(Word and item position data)
..........

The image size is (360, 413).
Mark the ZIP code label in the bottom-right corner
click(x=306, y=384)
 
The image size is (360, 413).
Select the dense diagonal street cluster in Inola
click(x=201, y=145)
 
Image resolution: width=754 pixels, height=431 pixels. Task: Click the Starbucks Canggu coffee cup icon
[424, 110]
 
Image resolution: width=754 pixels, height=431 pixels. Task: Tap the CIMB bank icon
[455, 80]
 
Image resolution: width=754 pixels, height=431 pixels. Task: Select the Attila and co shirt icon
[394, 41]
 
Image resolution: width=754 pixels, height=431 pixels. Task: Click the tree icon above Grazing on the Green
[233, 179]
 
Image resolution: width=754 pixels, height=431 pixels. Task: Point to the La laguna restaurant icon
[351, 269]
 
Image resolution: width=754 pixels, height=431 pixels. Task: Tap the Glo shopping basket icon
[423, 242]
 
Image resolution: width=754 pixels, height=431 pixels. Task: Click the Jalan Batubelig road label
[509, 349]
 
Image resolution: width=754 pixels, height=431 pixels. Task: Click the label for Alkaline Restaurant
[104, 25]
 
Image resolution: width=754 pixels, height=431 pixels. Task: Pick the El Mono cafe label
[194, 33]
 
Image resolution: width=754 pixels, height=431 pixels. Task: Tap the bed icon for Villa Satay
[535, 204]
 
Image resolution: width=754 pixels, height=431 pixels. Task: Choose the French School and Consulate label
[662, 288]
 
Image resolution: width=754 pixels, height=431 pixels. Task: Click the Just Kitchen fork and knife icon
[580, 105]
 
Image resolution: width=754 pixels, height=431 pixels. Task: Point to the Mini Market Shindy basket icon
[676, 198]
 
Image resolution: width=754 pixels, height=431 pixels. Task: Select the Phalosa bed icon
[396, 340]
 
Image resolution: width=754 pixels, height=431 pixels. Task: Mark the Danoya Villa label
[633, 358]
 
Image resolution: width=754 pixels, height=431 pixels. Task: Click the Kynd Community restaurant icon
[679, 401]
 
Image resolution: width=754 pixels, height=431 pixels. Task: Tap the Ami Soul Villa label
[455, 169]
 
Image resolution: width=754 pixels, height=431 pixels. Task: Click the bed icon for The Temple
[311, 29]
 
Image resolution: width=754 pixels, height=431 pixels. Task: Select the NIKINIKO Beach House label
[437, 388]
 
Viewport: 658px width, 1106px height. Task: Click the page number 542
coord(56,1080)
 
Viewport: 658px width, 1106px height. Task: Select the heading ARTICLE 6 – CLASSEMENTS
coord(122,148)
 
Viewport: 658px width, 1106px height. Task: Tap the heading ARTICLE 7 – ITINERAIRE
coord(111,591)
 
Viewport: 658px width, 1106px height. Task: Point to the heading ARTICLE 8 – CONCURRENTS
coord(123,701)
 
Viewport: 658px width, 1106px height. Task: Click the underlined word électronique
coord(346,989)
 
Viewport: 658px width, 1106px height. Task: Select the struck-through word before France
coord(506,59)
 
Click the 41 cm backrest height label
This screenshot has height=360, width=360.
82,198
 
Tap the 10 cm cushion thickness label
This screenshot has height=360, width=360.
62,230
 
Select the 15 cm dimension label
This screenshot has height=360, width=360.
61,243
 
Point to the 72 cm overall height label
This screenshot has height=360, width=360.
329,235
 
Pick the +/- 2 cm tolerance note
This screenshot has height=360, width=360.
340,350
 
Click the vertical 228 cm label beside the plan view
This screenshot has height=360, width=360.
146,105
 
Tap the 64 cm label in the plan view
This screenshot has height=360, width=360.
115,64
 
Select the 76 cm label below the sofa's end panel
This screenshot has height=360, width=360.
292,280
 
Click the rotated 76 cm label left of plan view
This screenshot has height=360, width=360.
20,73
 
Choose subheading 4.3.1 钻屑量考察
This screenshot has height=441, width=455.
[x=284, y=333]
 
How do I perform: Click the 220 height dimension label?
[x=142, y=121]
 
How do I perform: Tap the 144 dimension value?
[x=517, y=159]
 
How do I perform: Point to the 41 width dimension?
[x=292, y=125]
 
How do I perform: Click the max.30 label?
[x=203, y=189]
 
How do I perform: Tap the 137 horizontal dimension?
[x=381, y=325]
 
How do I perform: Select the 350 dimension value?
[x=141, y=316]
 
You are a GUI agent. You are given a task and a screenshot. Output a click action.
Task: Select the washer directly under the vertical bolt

..........

Please set down all of the entries above again, word for word and in the same order.

The reply:
The image size is (360, 413).
Mark the ZIP code label in the bottom-right corner
click(x=306, y=384)
 
The image size is (360, 413).
Select the dense diagonal street cluster in Inola
click(x=201, y=145)
 
Image resolution: width=754 pixels, height=431 pixels. Task: Click the Starbucks Canggu coffee cup icon
[424, 110]
 
Image resolution: width=754 pixels, height=431 pixels. Task: Tap the CIMB bank icon
[455, 80]
 
Image resolution: width=754 pixels, height=431 pixels. Task: Select the Attila and co shirt icon
[394, 41]
 
Image resolution: width=754 pixels, height=431 pixels. Task: Click the tree icon above Grazing on the Green
[233, 179]
 
Image resolution: width=754 pixels, height=431 pixels. Task: Point to the La laguna restaurant icon
[351, 269]
 
Image resolution: width=754 pixels, height=431 pixels. Task: Tap the Glo shopping basket icon
[423, 242]
 
Image resolution: width=754 pixels, height=431 pixels. Task: Click the Jalan Batubelig road label
[509, 349]
 
Image resolution: width=754 pixels, height=431 pixels. Task: Click the label for Alkaline Restaurant
[104, 25]
 
Image resolution: width=754 pixels, height=431 pixels. Task: Pick the El Mono cafe label
[194, 33]
 
Image resolution: width=754 pixels, height=431 pixels. Task: Tap the bed icon for Villa Satay
[535, 204]
 
Image resolution: width=754 pixels, height=431 pixels. Task: Choose the French School and Consulate label
[662, 288]
 
Image resolution: width=754 pixels, height=431 pixels. Task: Click the Just Kitchen fork and knife icon
[580, 105]
 
Image resolution: width=754 pixels, height=431 pixels. Task: Point to the Mini Market Shindy basket icon
[676, 198]
 
Image resolution: width=754 pixels, height=431 pixels. Task: Select the Phalosa bed icon
[396, 340]
 
Image resolution: width=754 pixels, height=431 pixels. Task: Mark the Danoya Villa label
[633, 358]
 
Image resolution: width=754 pixels, height=431 pixels. Task: Click the Kynd Community restaurant icon
[679, 401]
 
Image resolution: width=754 pixels, height=431 pixels. Task: Tap the Ami Soul Villa label
[455, 169]
 
Image resolution: width=754 pixels, height=431 pixels. Task: Click the bed icon for The Temple
[311, 29]
 
Image resolution: width=754 pixels, height=431 pixels. Task: Select the NIKINIKO Beach House label
[437, 388]
 
Viewport: 658px width, 1106px height. Task: Click the page number 542
coord(56,1080)
 
Viewport: 658px width, 1106px height. Task: Select the heading ARTICLE 6 – CLASSEMENTS
coord(122,148)
 
Viewport: 658px width, 1106px height. Task: Tap the heading ARTICLE 7 – ITINERAIRE
coord(111,591)
 
Viewport: 658px width, 1106px height. Task: Point to the heading ARTICLE 8 – CONCURRENTS
coord(123,701)
 
Viewport: 658px width, 1106px height. Task: Click the underlined word électronique
coord(346,989)
 
Viewport: 658px width, 1106px height. Task: Select the struck-through word before France
coord(506,59)
 
Click the 41 cm backrest height label
This screenshot has height=360, width=360.
82,198
 
Tap the 10 cm cushion thickness label
This screenshot has height=360, width=360.
62,230
 
Select the 15 cm dimension label
This screenshot has height=360, width=360.
61,243
 
Point to the 72 cm overall height label
This screenshot has height=360, width=360.
329,235
 
Pick the +/- 2 cm tolerance note
This screenshot has height=360, width=360.
340,350
 
Click the vertical 228 cm label beside the plan view
This screenshot has height=360, width=360.
146,105
 
Tap the 64 cm label in the plan view
This screenshot has height=360, width=360.
115,64
 
Select the 76 cm label below the sofa's end panel
This screenshot has height=360, width=360.
292,280
 
Click the rotated 76 cm label left of plan view
This screenshot has height=360, width=360.
20,73
 
Choose subheading 4.3.1 钻屑量考察
This screenshot has height=441, width=455.
[x=284, y=333]
 
How do I perform: Click the 220 height dimension label?
[x=142, y=121]
 
How do I perform: Tap the 144 dimension value?
[x=517, y=159]
 
How do I perform: Point to the 41 width dimension?
[x=292, y=125]
 
How do I perform: Click the max.30 label?
[x=203, y=189]
 
How do I perform: Tap the 137 horizontal dimension?
[x=381, y=325]
 
How do I perform: Select the 350 dimension value?
[x=141, y=316]
 
You are a GUI agent. You are given a task and a screenshot. Output a click action.
Task: Select the washer directly under the vertical bolt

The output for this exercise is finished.